Dataset opportunity

Axlehire — Mobility Telemetry Dataset Opportunity

Moderate mobility telemetry dataset held by Axlehire, usable for Predictive Maintenance and Anomaly Detection.

Mobility Telemetry DatasetTime SeriesPredictive Maintenance🌍 United Statesaxlehire.comJun 8, 2026

Confidence

56%

Market

Global Predictive Maintenance for Vehicles Market = $4.66B in 2024, CAGR 17.5% (2025-2034) to reach $23.39B by 2034

Sourced by 5 recent signals · 2 independent sources

Recent dated external facts that triggered this opportunity — auditable provenance.

Lineage

How this lead was derived

The signal-first chain, end to end: recent external signals → qualified niche → resolved data-holder → site verification → scored opportunity. Every lead is explainable.

1 signals

Concrete evidence this company actively cares about data — why it's ripe for the deal room.

  • 📦Data product

    Client dashboard for real-time package tracking and status updates

    source

Profile

Dataset profile

Type

Mobility Telemetry Dataset

Modality

Time Series

Sector

mobility

Volume

Moderate

Freshness

Real-time

Rarity

High (proprietary)

Accessibility

Restricted

Legal

Mixed ownership — GDPR-sensitive (PII review)

Buyer persona

Industrial AI & maintenance-optimization vendors

Jitsu, formerly AxleHire, possesses a rich Mobility Telemetry Dataset (a Time Series modality) comprising event_streams, geo_data, industrial_data, and iot_data collected from its last-mile delivery operations. This granular data, including real-time tracking and operational metrics, is highly valuable for Predictive Maintenance applications, enabling the forecasting of equipment failures and optimization of vehicle lifecycles within the mobility sector.

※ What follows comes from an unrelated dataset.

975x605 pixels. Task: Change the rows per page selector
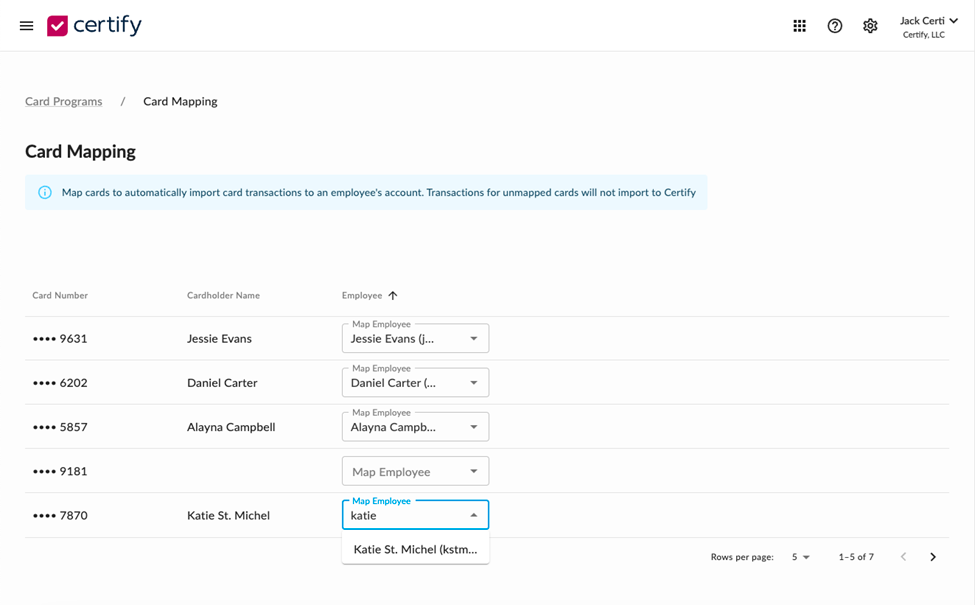[x=800, y=557]
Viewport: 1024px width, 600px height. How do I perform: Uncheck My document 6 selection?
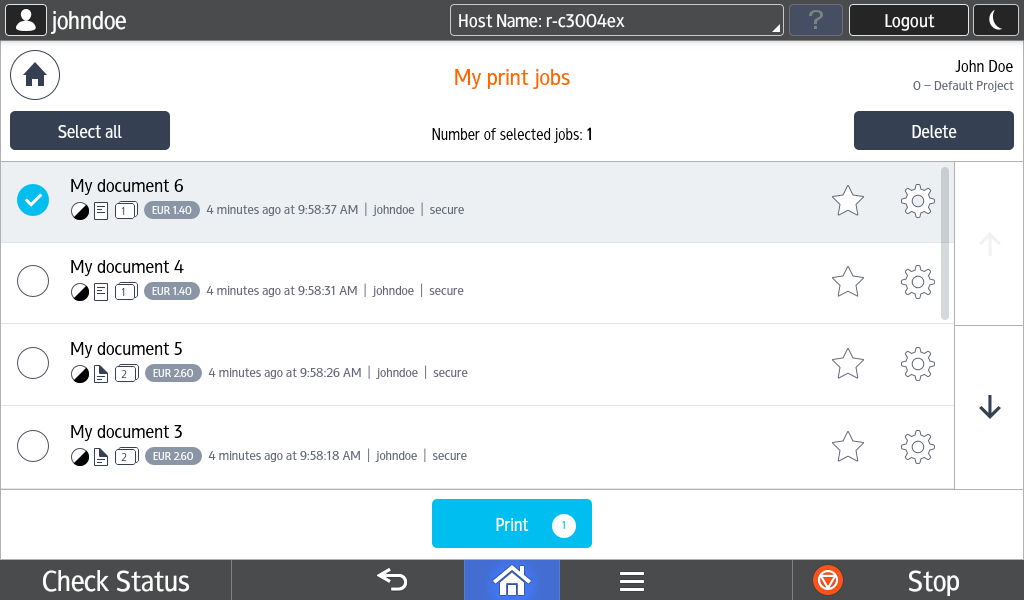34,200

Despite the access complexity arising from the company's rebranding in April 2024, the handling of personally identifiable information (PII) requiring robust GDPR compliance, and deep integration into a proprietary technology platform, this data offers unique insights for AI buyers. The global predictive maintenance market, particularly for vehicles, is experiencing significant growth, driven by the demand for reduced downtime and operational costs, making this dataset exceptionally valuable for advanced analytical solutions. ⚠ Diligence (valuable data, access to negotiate): Company rebranded from AxleHire to Jitsu in April 2024, requiring careful communication and branding alignment.; Handles personally identifiable information (PII) related to deliveries and drivers, necessitating robust GDPR and privacy compliance.; Operational data is deeply integrated into their proprietary technology platform for internal optimization, which may complicate direct data extraction. · corporate: independent.

Scoring

Scored dimensions

Explainable, evidence-based dimensions (0–100). The radar shows the investment axes.

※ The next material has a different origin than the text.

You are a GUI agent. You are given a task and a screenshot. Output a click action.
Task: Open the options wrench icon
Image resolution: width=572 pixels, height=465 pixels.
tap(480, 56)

Axlehire's proprietary technology platform generates a rich Mobility Telemetry Dataset, evidenced by their advanced algorithms for real-time decision-making, dynamic routing, and operational optimization across their logistics network. This high-rarity time-series data offers unparalleled insights into vehicle performance and asset utilization, making it exceptionally valuable for Industrial AI and maintenance-optimization vendors. Addressing a critical and rapidly expanding demand, this dataset directly supports predictive maintenance solutions within a market projected to grow from $4.66B to $23.39B by 2034, enabling sophisticated models to anticipate failures and optimize fleet longevity.

See dimension details
SpecificityRarityVolumeTraining ValueBuyer DemandEvidence StrengthData Orientation
  • ICP Audit92

    ✓ good target — Axlehire (rebranded as Jitsu) is a last-mile delivery company that generates valuable mobility telemetry data as a by-product of its core operational business, which is not selling data or intelligence, making it a good target for a data marketplace. Issues: The company rebranded to Jitsu in April 2024, which could lead to some confusion when researching.; There are minor discrepancies in reported employee counts and funding amounts across different sources.

Evidence

Dataset evidence & lineage

What the typed evidence proves the company holds — reframed for clarity and set against the market.

IoT / sensor data

This evidence confirms Axlehire's use of real-time algorithms to optimize customer experience and transit times, indicating a robust stream of sensor-derived operational data critical for understanding vehicle behavior and environmental factors impacting maintenance.

Geospatial data

This data type represents the output of Axlehire's proprietary dynamic routing algorithms, providing detailed location and movement patterns essential for analyzing route efficiency, vehicle stress, and the geographical impact on asset wear.

Event streams

This category encompasses the operational event logs generated by Axlehire's technology platform, detailing logistics, routing, and communication optimizations that are vital for identifying patterns leading to inefficiencies or potential equipment strain.

Industrial data

This refers to the performance metrics derived from Axlehire's platform, including insights into load aggregation, vehicle matching, and delivery success rates, which are crucial for assessing vehicle utilization, stress levels, and predicting maintenance needs.

Coverage

Scanned sources

https://www.axlehire.comfailed
https://www.axlehire.cominferred

Deliverable

Premium dataset report

Axlehire Mobility Telemetry — a Moderate mobility telemetry dataset (Time Series modality) in the mobility domain. Primary AI use-case: Predictive Maintenance. Market signal: Global Predictive Maintenance for Vehicles Market = $4.66B in 2024, CAGR 17.5% (2025-2034) to reach $23.39B by 2034. Investment score 75.2/100 (confidence 0.56). Recommended action: Data Sharing Agreement.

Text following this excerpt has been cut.